- _What needs to be done_: Each line in the entries below that holds the word "computer" belongs in the answer.

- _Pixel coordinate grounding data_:

------------------------------------------------

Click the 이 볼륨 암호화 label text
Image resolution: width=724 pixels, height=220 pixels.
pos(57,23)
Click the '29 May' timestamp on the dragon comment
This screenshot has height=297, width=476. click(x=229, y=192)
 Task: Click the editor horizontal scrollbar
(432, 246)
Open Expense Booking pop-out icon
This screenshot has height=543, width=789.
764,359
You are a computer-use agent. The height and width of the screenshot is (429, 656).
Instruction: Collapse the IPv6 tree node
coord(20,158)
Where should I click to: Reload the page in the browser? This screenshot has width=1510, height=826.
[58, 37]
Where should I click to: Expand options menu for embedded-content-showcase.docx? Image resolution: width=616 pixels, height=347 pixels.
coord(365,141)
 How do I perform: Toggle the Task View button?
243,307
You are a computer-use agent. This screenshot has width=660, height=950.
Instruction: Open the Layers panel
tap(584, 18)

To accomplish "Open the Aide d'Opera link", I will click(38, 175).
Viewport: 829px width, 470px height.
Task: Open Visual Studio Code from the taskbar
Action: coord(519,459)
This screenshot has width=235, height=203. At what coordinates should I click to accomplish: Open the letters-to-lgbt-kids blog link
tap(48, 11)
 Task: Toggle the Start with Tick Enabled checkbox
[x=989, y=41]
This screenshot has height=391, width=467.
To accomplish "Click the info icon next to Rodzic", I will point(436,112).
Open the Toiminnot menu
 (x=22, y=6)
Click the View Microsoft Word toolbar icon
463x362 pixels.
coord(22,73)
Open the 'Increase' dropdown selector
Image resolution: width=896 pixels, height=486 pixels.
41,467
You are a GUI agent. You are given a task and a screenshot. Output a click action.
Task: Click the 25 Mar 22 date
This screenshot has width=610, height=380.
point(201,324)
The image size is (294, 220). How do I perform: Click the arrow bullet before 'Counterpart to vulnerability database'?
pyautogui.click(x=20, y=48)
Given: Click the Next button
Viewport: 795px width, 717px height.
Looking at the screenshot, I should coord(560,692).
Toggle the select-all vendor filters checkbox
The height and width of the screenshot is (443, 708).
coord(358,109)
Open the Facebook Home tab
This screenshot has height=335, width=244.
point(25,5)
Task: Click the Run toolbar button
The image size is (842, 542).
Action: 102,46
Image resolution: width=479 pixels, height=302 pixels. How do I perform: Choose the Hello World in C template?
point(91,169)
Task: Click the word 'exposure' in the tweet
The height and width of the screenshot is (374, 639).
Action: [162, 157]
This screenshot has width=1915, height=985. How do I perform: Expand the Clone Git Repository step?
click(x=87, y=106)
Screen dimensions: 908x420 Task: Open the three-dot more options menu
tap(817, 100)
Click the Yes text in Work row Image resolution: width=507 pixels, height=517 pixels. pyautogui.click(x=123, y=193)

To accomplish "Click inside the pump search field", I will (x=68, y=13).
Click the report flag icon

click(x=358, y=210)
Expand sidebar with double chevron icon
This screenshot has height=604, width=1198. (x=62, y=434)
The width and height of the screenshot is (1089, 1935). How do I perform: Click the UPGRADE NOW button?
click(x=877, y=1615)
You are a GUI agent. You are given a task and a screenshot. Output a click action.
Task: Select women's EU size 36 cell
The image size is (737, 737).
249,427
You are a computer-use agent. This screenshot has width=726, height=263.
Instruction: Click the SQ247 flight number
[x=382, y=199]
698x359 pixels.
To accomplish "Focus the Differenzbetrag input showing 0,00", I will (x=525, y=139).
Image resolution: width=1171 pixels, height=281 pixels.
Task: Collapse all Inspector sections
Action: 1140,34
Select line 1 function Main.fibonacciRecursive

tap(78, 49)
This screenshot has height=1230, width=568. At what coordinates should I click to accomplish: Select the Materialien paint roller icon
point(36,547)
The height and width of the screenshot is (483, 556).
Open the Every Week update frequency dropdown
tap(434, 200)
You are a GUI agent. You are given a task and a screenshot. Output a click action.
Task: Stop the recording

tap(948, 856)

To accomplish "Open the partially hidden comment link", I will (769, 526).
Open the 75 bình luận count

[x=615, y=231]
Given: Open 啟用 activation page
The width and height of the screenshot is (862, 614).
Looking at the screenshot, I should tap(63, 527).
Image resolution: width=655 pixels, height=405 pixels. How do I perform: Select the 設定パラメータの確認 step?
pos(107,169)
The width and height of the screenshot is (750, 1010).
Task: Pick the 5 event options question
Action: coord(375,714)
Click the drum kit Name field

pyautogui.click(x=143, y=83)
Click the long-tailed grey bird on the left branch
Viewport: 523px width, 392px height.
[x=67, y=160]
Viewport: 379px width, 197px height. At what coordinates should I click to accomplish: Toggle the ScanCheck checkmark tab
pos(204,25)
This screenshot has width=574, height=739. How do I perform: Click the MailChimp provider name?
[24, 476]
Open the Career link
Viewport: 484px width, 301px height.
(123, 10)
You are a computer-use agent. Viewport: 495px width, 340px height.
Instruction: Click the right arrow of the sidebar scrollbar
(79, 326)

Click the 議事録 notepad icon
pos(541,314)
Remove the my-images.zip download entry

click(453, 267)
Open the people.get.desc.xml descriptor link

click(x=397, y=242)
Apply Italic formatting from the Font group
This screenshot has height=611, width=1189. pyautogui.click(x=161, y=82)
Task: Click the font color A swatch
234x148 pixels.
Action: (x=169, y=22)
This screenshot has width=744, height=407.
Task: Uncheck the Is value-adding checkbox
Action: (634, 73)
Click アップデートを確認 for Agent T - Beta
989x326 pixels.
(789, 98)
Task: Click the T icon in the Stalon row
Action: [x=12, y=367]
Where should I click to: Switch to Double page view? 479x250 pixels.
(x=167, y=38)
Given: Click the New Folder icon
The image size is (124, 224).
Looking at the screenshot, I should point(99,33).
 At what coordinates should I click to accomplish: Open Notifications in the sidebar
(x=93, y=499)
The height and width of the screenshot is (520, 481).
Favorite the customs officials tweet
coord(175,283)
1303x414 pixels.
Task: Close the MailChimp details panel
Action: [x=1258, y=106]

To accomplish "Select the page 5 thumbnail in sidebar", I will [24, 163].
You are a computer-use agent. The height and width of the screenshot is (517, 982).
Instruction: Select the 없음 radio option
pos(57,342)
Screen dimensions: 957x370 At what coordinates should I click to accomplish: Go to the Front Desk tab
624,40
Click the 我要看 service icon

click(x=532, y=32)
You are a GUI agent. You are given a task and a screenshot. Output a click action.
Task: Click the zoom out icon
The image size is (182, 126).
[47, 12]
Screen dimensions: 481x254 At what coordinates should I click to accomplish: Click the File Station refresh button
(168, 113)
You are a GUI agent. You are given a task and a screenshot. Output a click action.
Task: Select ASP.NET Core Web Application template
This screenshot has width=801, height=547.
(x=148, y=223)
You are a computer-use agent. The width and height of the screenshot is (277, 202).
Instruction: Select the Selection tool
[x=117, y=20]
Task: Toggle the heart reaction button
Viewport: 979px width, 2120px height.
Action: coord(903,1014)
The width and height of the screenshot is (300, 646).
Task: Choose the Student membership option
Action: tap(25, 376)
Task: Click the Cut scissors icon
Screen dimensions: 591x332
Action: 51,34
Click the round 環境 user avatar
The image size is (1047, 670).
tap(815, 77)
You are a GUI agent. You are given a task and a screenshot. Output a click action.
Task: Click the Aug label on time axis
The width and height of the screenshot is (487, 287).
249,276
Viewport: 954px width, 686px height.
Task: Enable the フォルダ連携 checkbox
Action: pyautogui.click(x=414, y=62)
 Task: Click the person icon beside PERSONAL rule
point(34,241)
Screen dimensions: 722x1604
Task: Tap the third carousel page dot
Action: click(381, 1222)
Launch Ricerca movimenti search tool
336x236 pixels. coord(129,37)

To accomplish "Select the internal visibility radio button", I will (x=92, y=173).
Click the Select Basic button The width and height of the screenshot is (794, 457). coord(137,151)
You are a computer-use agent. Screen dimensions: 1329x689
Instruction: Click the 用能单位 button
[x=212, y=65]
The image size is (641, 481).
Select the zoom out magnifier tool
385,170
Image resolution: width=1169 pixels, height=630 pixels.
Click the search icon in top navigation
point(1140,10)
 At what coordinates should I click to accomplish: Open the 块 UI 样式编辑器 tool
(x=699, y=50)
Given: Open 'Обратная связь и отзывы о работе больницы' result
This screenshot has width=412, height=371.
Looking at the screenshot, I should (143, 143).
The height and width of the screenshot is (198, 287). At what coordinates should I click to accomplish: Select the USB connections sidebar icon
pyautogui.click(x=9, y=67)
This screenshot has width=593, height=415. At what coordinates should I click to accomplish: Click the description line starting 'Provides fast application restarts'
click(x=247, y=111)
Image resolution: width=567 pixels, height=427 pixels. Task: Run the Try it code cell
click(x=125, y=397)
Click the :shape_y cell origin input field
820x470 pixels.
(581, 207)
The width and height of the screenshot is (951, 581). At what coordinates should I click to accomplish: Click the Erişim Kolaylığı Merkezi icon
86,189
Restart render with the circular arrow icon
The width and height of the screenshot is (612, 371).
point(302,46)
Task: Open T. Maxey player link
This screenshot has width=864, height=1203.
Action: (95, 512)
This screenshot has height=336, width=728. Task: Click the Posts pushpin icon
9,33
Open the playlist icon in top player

------------------------------------------------

- _Reply_:
You are a computer-use agent. The height and width of the screenshot is (429, 656).
You are a computer-use agent. This screenshot has width=660, height=950.
You are a computer-use agent. This screenshot has width=726, height=263.
You are a computer-use agent. Viewport: 495px width, 340px height.
You are a computer-use agent. The height and width of the screenshot is (517, 982).
You are a computer-use agent. The width and height of the screenshot is (277, 202).
You are a computer-use agent. Screen dimensions: 1329x689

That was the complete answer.